- [Supplied records]:
* * * *

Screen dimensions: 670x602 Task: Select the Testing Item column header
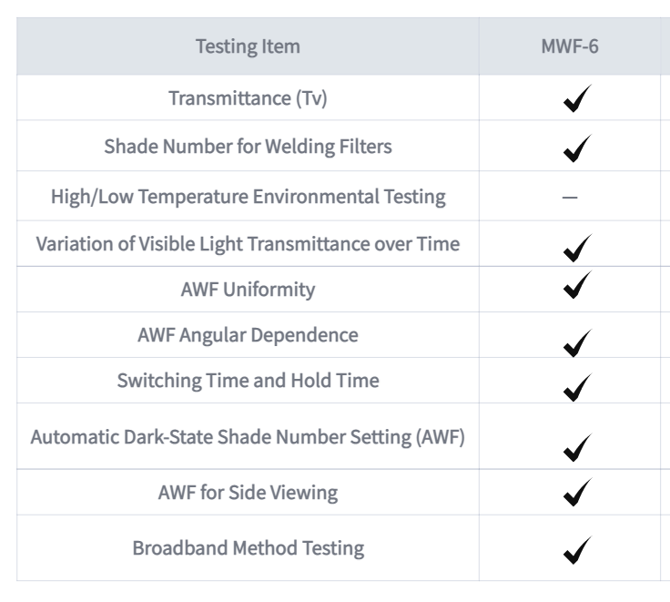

* * * *

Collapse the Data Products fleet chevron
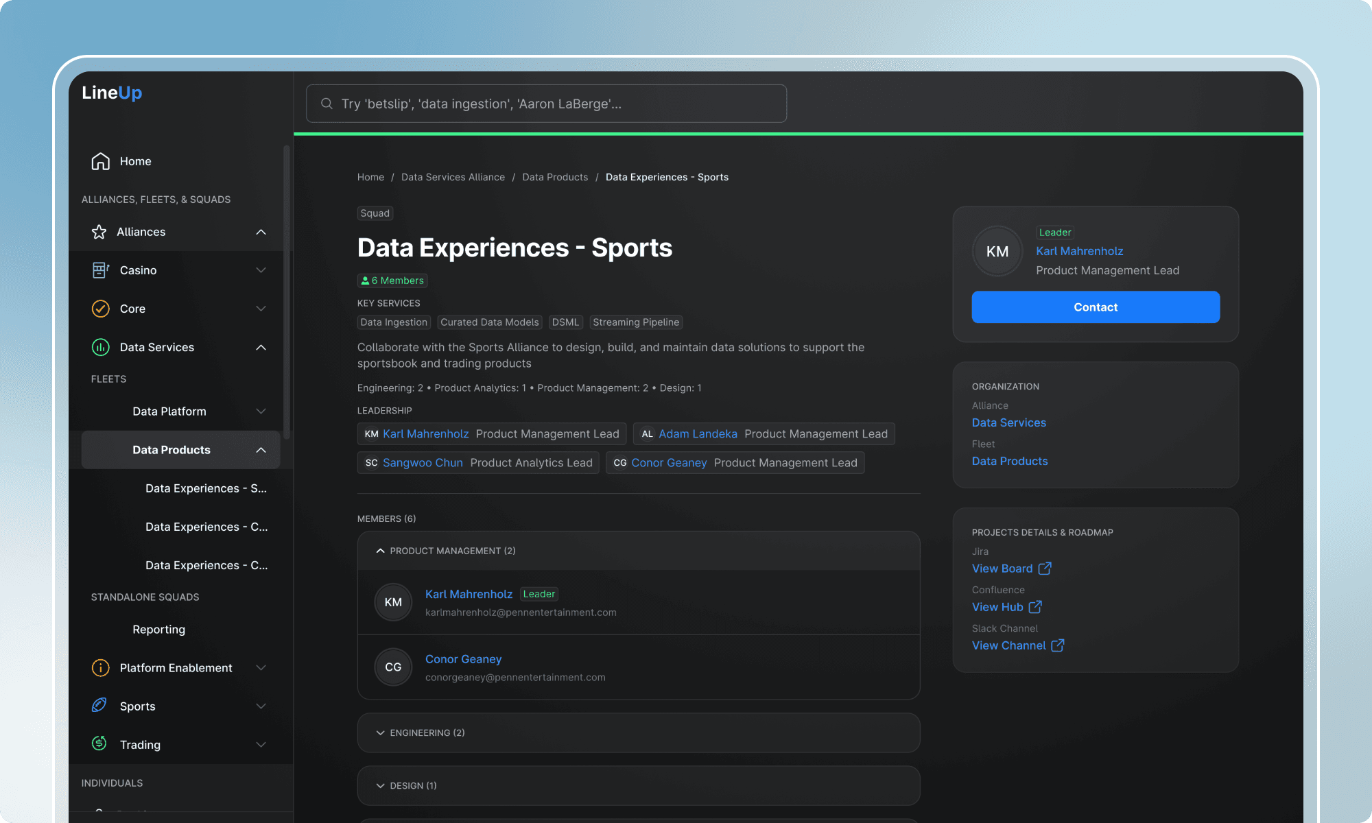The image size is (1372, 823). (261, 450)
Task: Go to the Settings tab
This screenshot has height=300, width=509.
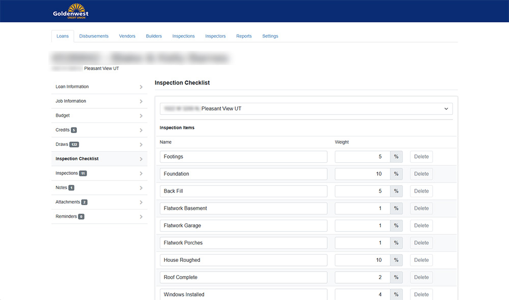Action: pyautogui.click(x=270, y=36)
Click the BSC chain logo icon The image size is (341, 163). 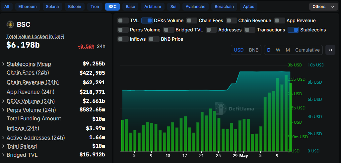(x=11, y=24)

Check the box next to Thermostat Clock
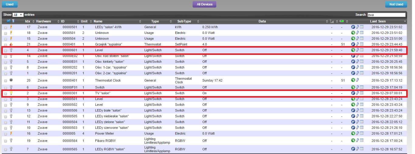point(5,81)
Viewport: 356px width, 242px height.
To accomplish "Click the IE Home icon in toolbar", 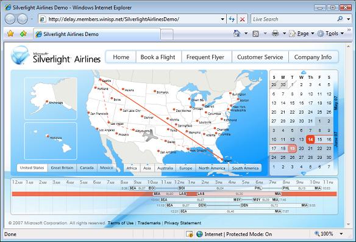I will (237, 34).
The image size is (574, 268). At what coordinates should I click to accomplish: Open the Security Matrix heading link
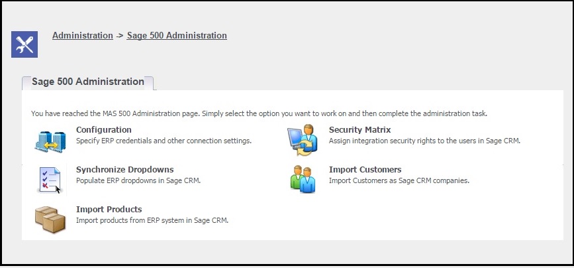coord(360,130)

* * * *

- [Instructions to follow]:
Pick out every line above that contains the string "width", matching case exactly, and copy each one.

- [Response to the exercise]:
This screenshot has height=300, width=509.
Viewport: 356px width, 242px height.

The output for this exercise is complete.